By default, Tau compacts automatically when the estimate gets close to the model’s context window. It checks three moments:

  • before a new prompt (to catch context added out-of-band),
  • after a successful turn (to compact before your next turn), and
  • after a context-overflow error (compact and retry once).

When it compacts, Tau asks the model to summarize older messages, keeps a recent suffix of the conversation, and continues. The original session file is never edited — only the active context sent to the provider changes.

The default threshold follows the model’s context window minus a reserve.

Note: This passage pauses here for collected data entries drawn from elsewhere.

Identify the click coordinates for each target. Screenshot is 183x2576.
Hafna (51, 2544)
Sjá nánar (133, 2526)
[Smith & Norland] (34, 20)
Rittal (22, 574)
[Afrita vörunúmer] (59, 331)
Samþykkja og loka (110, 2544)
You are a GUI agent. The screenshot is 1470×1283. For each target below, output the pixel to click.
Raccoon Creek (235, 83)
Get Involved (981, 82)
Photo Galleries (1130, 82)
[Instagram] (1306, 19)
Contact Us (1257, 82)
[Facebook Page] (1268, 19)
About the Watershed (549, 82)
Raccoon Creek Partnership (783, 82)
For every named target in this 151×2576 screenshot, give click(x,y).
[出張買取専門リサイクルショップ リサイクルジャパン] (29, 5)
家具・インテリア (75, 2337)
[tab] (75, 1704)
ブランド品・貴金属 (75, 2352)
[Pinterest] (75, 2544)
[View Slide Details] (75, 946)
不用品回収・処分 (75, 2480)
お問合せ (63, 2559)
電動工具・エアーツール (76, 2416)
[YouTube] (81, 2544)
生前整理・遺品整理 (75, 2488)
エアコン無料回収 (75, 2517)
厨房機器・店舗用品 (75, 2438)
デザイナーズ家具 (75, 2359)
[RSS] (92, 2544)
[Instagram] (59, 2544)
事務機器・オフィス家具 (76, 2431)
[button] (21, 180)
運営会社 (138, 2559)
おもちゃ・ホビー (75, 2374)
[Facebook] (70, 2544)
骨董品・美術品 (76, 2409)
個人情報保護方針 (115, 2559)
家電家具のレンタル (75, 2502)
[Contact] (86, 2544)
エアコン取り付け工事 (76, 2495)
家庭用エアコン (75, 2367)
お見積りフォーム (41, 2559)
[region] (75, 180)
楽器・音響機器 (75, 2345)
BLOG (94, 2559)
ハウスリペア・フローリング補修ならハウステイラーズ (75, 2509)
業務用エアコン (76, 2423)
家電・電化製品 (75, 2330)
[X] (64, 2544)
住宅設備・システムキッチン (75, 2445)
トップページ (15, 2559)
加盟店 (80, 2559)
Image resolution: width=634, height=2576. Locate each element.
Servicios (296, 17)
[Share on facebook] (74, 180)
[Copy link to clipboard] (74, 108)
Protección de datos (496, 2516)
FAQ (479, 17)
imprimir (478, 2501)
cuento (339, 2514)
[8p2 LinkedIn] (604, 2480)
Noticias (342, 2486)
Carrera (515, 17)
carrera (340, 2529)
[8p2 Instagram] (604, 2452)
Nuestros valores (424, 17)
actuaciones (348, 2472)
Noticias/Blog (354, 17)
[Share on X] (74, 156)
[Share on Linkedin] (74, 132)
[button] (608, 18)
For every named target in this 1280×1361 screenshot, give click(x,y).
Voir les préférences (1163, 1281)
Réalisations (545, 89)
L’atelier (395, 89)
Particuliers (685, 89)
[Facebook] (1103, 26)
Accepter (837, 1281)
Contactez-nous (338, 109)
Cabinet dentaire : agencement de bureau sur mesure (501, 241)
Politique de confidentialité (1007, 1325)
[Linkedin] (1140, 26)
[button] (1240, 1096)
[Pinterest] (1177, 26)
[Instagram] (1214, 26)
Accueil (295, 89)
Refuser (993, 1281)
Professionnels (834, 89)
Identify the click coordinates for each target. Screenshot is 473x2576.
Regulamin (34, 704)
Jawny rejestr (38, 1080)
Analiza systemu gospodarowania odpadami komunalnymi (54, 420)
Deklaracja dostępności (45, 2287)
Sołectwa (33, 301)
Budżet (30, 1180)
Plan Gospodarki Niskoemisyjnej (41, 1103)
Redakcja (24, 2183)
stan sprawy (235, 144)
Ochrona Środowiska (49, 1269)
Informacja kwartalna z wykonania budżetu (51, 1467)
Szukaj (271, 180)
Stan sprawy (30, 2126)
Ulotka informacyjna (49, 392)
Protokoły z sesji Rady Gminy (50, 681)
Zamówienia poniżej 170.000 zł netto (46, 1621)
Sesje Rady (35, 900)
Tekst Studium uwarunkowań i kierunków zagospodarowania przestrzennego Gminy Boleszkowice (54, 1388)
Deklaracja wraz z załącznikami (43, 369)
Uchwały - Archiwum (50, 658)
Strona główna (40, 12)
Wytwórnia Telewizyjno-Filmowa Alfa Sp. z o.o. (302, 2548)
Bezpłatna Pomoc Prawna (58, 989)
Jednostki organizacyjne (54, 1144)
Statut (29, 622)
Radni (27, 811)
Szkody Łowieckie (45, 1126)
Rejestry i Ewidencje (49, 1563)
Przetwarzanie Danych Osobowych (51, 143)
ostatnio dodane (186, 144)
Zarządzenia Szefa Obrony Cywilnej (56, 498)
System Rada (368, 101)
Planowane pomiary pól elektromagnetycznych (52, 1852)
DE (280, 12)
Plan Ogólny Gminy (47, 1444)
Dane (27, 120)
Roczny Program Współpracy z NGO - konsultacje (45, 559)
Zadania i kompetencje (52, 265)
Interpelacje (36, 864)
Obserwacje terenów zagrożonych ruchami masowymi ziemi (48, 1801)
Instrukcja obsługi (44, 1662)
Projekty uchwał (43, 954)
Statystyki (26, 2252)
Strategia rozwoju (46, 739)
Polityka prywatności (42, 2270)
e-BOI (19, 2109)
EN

You can override it for a run:

Terminal window
tau --auto-compact-threshold 100000

Automatic compaction is best-effort: if summarization fails, Tau logs it, keeps the original context, and carries on.

Compact on demand any time:

/compact
/compact focus on the database migration work

Optional text after /compact is added as extra focus for the summary. Manual compaction summarizes the whole active context into one summary and fails visibly if the request fails.

Some models can spend extra effort reasoning before answering. Tau exposes a thinking level you can cycle:

off → minimal → low → medium → high → xhigh
  • Shift+Tab cycles the thinking level (default is medium).
  • Ctrl+T toggles whether streamed reasoning tokens are shown (hidden by default).

Thinking is model-aware: Tau enables it only when the active provider declares supported levels for the active model. When it’s unavailable, /session shows the reason (e.g. the provider doesn’t declare thinking_levels, or the model isn’t listed). Custom providers can opt in via thinking_levels in their config — see Configuration.